* Your instructions *
Only the lines from the top of the material through the line containing "Why CollegeXpress? (40, 1646)" should be restated, each one exactly.
┏━━
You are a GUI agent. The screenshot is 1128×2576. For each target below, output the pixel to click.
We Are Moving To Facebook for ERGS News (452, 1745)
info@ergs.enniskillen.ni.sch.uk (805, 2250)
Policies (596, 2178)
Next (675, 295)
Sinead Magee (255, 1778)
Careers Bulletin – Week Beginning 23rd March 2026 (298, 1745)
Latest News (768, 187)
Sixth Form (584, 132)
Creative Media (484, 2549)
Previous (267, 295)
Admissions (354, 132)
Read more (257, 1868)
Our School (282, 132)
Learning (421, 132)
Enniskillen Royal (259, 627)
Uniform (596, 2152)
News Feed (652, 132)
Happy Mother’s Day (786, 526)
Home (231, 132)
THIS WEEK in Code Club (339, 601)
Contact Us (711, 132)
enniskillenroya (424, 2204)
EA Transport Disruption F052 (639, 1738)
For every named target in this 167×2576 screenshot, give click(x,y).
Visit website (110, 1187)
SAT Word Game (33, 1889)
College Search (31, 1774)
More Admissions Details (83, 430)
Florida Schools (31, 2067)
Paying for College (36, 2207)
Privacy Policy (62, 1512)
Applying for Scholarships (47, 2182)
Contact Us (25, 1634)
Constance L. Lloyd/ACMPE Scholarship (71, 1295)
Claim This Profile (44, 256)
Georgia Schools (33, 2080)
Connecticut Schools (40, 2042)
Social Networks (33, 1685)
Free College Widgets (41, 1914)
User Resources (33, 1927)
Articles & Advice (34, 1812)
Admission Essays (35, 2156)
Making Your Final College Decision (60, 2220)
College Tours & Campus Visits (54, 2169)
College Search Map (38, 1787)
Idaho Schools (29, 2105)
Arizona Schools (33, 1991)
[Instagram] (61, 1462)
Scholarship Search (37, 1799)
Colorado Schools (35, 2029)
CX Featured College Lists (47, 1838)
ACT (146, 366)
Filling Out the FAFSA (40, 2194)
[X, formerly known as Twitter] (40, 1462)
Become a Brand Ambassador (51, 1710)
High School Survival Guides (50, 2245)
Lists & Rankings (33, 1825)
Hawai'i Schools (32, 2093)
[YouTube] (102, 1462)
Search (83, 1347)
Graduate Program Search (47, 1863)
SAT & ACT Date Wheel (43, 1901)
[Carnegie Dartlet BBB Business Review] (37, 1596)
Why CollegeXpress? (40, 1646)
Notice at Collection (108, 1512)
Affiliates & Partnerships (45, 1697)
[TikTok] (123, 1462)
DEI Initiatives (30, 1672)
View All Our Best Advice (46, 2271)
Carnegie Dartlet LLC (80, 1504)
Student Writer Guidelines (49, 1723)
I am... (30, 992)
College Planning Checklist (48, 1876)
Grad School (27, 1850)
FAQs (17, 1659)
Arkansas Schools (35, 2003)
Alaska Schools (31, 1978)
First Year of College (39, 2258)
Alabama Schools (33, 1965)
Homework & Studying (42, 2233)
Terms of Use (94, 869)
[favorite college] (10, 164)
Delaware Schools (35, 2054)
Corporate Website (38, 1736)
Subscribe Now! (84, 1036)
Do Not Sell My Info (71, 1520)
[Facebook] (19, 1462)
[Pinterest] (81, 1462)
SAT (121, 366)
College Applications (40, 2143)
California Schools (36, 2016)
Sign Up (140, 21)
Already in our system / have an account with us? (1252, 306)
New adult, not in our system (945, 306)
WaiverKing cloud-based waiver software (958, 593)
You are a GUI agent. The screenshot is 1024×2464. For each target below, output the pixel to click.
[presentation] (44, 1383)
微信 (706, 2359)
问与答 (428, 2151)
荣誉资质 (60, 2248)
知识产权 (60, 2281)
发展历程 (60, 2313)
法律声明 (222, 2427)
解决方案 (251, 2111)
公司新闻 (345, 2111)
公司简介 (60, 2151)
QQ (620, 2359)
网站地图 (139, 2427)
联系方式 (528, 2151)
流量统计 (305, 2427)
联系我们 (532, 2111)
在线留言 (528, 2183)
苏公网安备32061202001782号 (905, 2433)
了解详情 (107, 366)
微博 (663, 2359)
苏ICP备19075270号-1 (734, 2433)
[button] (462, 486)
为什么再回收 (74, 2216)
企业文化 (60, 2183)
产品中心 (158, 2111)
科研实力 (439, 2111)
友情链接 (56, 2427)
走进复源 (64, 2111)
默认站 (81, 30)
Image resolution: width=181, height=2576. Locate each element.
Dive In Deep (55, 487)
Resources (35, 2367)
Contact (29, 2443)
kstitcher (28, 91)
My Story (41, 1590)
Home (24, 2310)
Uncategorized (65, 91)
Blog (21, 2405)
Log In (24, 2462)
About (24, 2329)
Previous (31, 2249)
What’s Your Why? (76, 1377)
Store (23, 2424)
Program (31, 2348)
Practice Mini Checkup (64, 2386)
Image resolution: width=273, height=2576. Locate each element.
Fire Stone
┗━━
* Completed task *
You are a GUI agent. The screenshot is 1128×2576. For each target below, output the pixel to click.
We Are Moving To Facebook for ERGS News (452, 1745)
info@ergs.enniskillen.ni.sch.uk (805, 2250)
Policies (596, 2178)
Next (675, 295)
Sinead Magee (255, 1778)
Careers Bulletin – Week Beginning 23rd March 2026 (298, 1745)
Latest News (768, 187)
Sixth Form (584, 132)
Creative Media (484, 2549)
Previous (267, 295)
Admissions (354, 132)
Read more (257, 1868)
Our School (282, 132)
Learning (421, 132)
Enniskillen Royal (259, 627)
Uniform (596, 2152)
News Feed (652, 132)
Happy Mother’s Day (786, 526)
Home (231, 132)
THIS WEEK in Code Club (339, 601)
Contact Us (711, 132)
enniskillenroya (424, 2204)
EA Transport Disruption F052 (639, 1738)
For every named target in this 167×2576 screenshot, give click(x,y).
Visit website (110, 1187)
SAT Word Game (33, 1889)
College Search (31, 1774)
More Admissions Details (83, 430)
Florida Schools (31, 2067)
Paying for College (36, 2207)
Privacy Policy (62, 1512)
Applying for Scholarships (47, 2182)
Contact Us (25, 1634)
Constance L. Lloyd/ACMPE Scholarship (71, 1295)
Claim This Profile (44, 256)
Georgia Schools (33, 2080)
Connecticut Schools (40, 2042)
Social Networks (33, 1685)
Free College Widgets (41, 1914)
User Resources (33, 1927)
Articles & Advice (34, 1812)
Admission Essays (35, 2156)
Making Your Final College Decision (60, 2220)
College Tours & Campus Visits (54, 2169)
College Search Map (38, 1787)
Idaho Schools (29, 2105)
Arizona Schools (33, 1991)
[Instagram] (61, 1462)
Scholarship Search (37, 1799)
Colorado Schools (35, 2029)
CX Featured College Lists (47, 1838)
ACT (146, 366)
Filling Out the FAFSA (40, 2194)
[X, formerly known as Twitter] (40, 1462)
Become a Brand Ambassador (51, 1710)
High School Survival Guides (50, 2245)
Lists & Rankings (33, 1825)
Hawai'i Schools (32, 2093)
[YouTube] (102, 1462)
Search (83, 1347)
Graduate Program Search (47, 1863)
SAT & ACT Date Wheel (43, 1901)
[Carnegie Dartlet BBB Business Review] (37, 1596)
Why CollegeXpress? (40, 1646)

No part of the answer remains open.